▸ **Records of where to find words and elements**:

========================================

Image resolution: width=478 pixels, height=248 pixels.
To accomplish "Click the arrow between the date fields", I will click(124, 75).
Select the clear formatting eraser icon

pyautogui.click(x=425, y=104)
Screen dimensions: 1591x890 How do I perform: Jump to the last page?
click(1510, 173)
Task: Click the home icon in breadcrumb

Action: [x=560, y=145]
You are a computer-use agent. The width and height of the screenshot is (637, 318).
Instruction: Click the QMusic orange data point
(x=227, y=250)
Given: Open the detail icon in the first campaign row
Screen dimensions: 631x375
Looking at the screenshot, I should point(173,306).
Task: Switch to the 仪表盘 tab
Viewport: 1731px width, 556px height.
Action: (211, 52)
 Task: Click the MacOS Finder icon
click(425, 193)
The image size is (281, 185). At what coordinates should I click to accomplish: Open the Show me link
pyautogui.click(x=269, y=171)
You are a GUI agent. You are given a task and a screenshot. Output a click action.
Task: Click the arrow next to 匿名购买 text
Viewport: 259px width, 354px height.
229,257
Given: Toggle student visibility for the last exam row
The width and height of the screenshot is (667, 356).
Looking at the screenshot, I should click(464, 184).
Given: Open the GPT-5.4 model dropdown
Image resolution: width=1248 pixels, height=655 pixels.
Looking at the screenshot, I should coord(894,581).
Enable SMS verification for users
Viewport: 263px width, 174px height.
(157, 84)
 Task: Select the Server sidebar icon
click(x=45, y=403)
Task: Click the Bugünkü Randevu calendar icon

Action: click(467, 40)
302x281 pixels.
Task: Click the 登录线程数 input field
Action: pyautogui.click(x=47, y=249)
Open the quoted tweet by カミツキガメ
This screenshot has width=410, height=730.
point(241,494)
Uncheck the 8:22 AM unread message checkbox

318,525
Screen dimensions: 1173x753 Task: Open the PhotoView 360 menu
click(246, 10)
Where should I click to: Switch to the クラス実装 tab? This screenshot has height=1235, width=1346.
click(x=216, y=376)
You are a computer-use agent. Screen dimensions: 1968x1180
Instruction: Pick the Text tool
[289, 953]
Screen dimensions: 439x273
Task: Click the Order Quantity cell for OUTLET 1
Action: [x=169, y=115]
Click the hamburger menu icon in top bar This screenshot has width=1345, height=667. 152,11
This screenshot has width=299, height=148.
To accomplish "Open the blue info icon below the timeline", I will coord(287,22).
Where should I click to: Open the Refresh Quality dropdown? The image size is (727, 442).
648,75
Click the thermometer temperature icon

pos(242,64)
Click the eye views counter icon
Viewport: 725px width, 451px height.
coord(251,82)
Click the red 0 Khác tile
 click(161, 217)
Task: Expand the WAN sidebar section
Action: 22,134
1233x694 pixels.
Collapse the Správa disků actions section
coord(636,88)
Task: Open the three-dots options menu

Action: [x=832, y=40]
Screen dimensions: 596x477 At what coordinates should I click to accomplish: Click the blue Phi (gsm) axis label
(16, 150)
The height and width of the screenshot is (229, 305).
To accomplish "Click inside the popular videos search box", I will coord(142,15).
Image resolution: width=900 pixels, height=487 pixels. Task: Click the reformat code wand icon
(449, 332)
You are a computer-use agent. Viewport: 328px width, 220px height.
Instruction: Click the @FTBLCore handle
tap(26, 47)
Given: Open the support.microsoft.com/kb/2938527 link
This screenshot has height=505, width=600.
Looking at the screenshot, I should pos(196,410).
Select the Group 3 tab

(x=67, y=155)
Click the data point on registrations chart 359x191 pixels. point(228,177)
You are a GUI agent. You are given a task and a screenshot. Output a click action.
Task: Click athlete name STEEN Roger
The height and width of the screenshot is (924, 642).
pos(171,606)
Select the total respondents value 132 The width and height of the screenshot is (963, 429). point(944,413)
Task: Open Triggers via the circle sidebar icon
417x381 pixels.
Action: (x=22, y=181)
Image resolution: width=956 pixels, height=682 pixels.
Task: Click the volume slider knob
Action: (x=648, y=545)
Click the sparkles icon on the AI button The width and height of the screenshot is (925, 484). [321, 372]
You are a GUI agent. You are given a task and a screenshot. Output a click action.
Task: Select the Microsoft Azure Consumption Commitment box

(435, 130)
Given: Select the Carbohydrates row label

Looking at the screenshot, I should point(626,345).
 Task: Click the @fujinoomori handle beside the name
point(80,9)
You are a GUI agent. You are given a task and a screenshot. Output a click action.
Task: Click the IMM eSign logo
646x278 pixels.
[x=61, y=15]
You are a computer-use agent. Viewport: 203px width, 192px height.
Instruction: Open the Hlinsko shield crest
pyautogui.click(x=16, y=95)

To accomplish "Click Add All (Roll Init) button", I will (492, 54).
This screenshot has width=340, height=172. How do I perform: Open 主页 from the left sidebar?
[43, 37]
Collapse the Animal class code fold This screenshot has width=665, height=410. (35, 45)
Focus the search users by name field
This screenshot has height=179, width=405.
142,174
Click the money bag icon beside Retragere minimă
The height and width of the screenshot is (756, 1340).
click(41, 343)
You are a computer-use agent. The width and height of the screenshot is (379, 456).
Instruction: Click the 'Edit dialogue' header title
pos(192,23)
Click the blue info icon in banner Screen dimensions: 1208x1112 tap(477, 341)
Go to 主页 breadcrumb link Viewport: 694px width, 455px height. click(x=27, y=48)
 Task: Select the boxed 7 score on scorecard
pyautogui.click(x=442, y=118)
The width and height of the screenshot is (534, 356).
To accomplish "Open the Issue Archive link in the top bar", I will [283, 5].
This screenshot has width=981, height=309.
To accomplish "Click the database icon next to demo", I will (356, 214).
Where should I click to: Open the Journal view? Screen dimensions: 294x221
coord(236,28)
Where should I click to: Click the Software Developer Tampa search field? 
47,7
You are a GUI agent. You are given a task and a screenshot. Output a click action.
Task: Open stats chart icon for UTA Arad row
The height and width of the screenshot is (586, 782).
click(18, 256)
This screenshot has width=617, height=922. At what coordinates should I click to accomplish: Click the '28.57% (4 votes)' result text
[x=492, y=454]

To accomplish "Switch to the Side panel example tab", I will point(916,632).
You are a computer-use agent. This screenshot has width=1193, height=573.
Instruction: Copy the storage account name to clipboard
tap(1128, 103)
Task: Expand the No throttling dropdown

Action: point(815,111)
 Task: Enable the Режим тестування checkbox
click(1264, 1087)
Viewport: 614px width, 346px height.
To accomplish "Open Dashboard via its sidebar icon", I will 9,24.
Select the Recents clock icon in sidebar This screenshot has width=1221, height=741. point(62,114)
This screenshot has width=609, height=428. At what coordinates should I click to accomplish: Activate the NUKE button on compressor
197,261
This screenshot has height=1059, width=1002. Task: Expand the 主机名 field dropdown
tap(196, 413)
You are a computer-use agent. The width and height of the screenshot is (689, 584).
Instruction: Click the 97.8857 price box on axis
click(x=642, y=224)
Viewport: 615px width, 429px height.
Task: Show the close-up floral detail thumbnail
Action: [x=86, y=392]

========================================

Copy out every one of the lines above word for word, from first to last.

▸ **Correct result**:
Image resolution: width=478 pixels, height=248 pixels.
To accomplish "Click the arrow between the date fields", I will click(124, 75).
Select the clear formatting eraser icon

pyautogui.click(x=425, y=104)
Screen dimensions: 1591x890 How do I perform: Jump to the last page?
click(1510, 173)
Task: Click the home icon in breadcrumb

Action: [x=560, y=145]
You are a computer-use agent. The width and height of the screenshot is (637, 318).
Instruction: Click the QMusic orange data point
(x=227, y=250)
Given: Open the detail icon in the first campaign row
Screen dimensions: 631x375
Looking at the screenshot, I should point(173,306).
Task: Switch to the 仪表盘 tab
Viewport: 1731px width, 556px height.
Action: (211, 52)
 Task: Click the MacOS Finder icon
click(425, 193)
The image size is (281, 185). At what coordinates should I click to accomplish: Open the Show me link
pyautogui.click(x=269, y=171)
You are a GUI agent. You are given a task and a screenshot. Output a click action.
Task: Click the arrow next to 匿名购买 text
Viewport: 259px width, 354px height.
229,257
Given: Toggle student visibility for the last exam row
The width and height of the screenshot is (667, 356).
Looking at the screenshot, I should click(464, 184).
Given: Open the GPT-5.4 model dropdown
Image resolution: width=1248 pixels, height=655 pixels.
Looking at the screenshot, I should coord(894,581).
Enable SMS verification for users
Viewport: 263px width, 174px height.
(157, 84)
 Task: Select the Server sidebar icon
click(x=45, y=403)
Task: Click the Bugünkü Randevu calendar icon

Action: click(467, 40)
302x281 pixels.
Task: Click the 登录线程数 input field
Action: pyautogui.click(x=47, y=249)
Open the quoted tweet by カミツキガメ
This screenshot has width=410, height=730.
point(241,494)
Uncheck the 8:22 AM unread message checkbox

318,525
Screen dimensions: 1173x753 Task: Open the PhotoView 360 menu
click(246, 10)
Where should I click to: Switch to the クラス実装 tab? This screenshot has height=1235, width=1346.
click(x=216, y=376)
You are a computer-use agent. Screen dimensions: 1968x1180
Instruction: Pick the Text tool
[289, 953]
Screen dimensions: 439x273
Task: Click the Order Quantity cell for OUTLET 1
Action: [x=169, y=115]
Click the hamburger menu icon in top bar This screenshot has width=1345, height=667. 152,11
This screenshot has width=299, height=148.
To accomplish "Open the blue info icon below the timeline", I will coord(287,22).
Where should I click to: Open the Refresh Quality dropdown? The image size is (727, 442).
648,75
Click the thermometer temperature icon

pos(242,64)
Click the eye views counter icon
Viewport: 725px width, 451px height.
coord(251,82)
Click the red 0 Khác tile
 click(161, 217)
Task: Expand the WAN sidebar section
Action: 22,134
1233x694 pixels.
Collapse the Správa disků actions section
coord(636,88)
Task: Open the three-dots options menu

Action: [x=832, y=40]
Screen dimensions: 596x477 At what coordinates should I click to accomplish: Click the blue Phi (gsm) axis label
(16, 150)
The height and width of the screenshot is (229, 305).
To accomplish "Click inside the popular videos search box", I will coord(142,15).
Image resolution: width=900 pixels, height=487 pixels. Task: Click the reformat code wand icon
(449, 332)
You are a computer-use agent. Viewport: 328px width, 220px height.
Instruction: Click the @FTBLCore handle
tap(26, 47)
Given: Open the support.microsoft.com/kb/2938527 link
This screenshot has height=505, width=600.
Looking at the screenshot, I should pos(196,410).
Select the Group 3 tab

(x=67, y=155)
Click the data point on registrations chart 359x191 pixels. point(228,177)
You are a GUI agent. You are given a task and a screenshot. Output a click action.
Task: Click athlete name STEEN Roger
The height and width of the screenshot is (924, 642).
pos(171,606)
Select the total respondents value 132 The width and height of the screenshot is (963, 429). point(944,413)
Task: Open Triggers via the circle sidebar icon
417x381 pixels.
Action: (x=22, y=181)
Image resolution: width=956 pixels, height=682 pixels.
Task: Click the volume slider knob
Action: (x=648, y=545)
Click the sparkles icon on the AI button The width and height of the screenshot is (925, 484). [321, 372]
You are a GUI agent. You are given a task and a screenshot. Output a click action.
Task: Select the Microsoft Azure Consumption Commitment box

(435, 130)
Given: Select the Carbohydrates row label

Looking at the screenshot, I should point(626,345).
 Task: Click the @fujinoomori handle beside the name
point(80,9)
You are a GUI agent. You are given a task and a screenshot. Output a click action.
Task: Click the IMM eSign logo
646x278 pixels.
[x=61, y=15]
You are a computer-use agent. Viewport: 203px width, 192px height.
Instruction: Open the Hlinsko shield crest
pyautogui.click(x=16, y=95)

To accomplish "Click Add All (Roll Init) button", I will (492, 54).
This screenshot has width=340, height=172. How do I perform: Open 主页 from the left sidebar?
[43, 37]
Collapse the Animal class code fold This screenshot has width=665, height=410. (35, 45)
Focus the search users by name field
This screenshot has height=179, width=405.
142,174
Click the money bag icon beside Retragere minimă
The height and width of the screenshot is (756, 1340).
click(41, 343)
You are a computer-use agent. The width and height of the screenshot is (379, 456).
Instruction: Click the 'Edit dialogue' header title
pos(192,23)
Click the blue info icon in banner Screen dimensions: 1208x1112 tap(477, 341)
Go to 主页 breadcrumb link Viewport: 694px width, 455px height. click(x=27, y=48)
 Task: Select the boxed 7 score on scorecard
pyautogui.click(x=442, y=118)
The width and height of the screenshot is (534, 356).
To accomplish "Open the Issue Archive link in the top bar", I will [283, 5].
This screenshot has width=981, height=309.
To accomplish "Click the database icon next to demo", I will (356, 214).
Where should I click to: Open the Journal view? Screen dimensions: 294x221
coord(236,28)
Where should I click to: Click the Software Developer Tampa search field? 
47,7
You are a GUI agent. You are given a task and a screenshot. Output a click action.
Task: Open stats chart icon for UTA Arad row
The height and width of the screenshot is (586, 782).
click(18, 256)
This screenshot has width=617, height=922. At what coordinates should I click to accomplish: Click the '28.57% (4 votes)' result text
[x=492, y=454]

To accomplish "Switch to the Side panel example tab", I will point(916,632).
You are a computer-use agent. This screenshot has width=1193, height=573.
Instruction: Copy the storage account name to clipboard
tap(1128, 103)
Task: Expand the No throttling dropdown

Action: point(815,111)
 Task: Enable the Режим тестування checkbox
click(1264, 1087)
Viewport: 614px width, 346px height.
To accomplish "Open Dashboard via its sidebar icon", I will 9,24.
Select the Recents clock icon in sidebar This screenshot has width=1221, height=741. point(62,114)
This screenshot has width=609, height=428. At what coordinates should I click to accomplish: Activate the NUKE button on compressor
197,261
This screenshot has height=1059, width=1002. Task: Expand the 主机名 field dropdown
tap(196, 413)
You are a computer-use agent. The width and height of the screenshot is (689, 584).
Instruction: Click the 97.8857 price box on axis
click(x=642, y=224)
Viewport: 615px width, 429px height.
Task: Show the close-up floral detail thumbnail
Action: [x=86, y=392]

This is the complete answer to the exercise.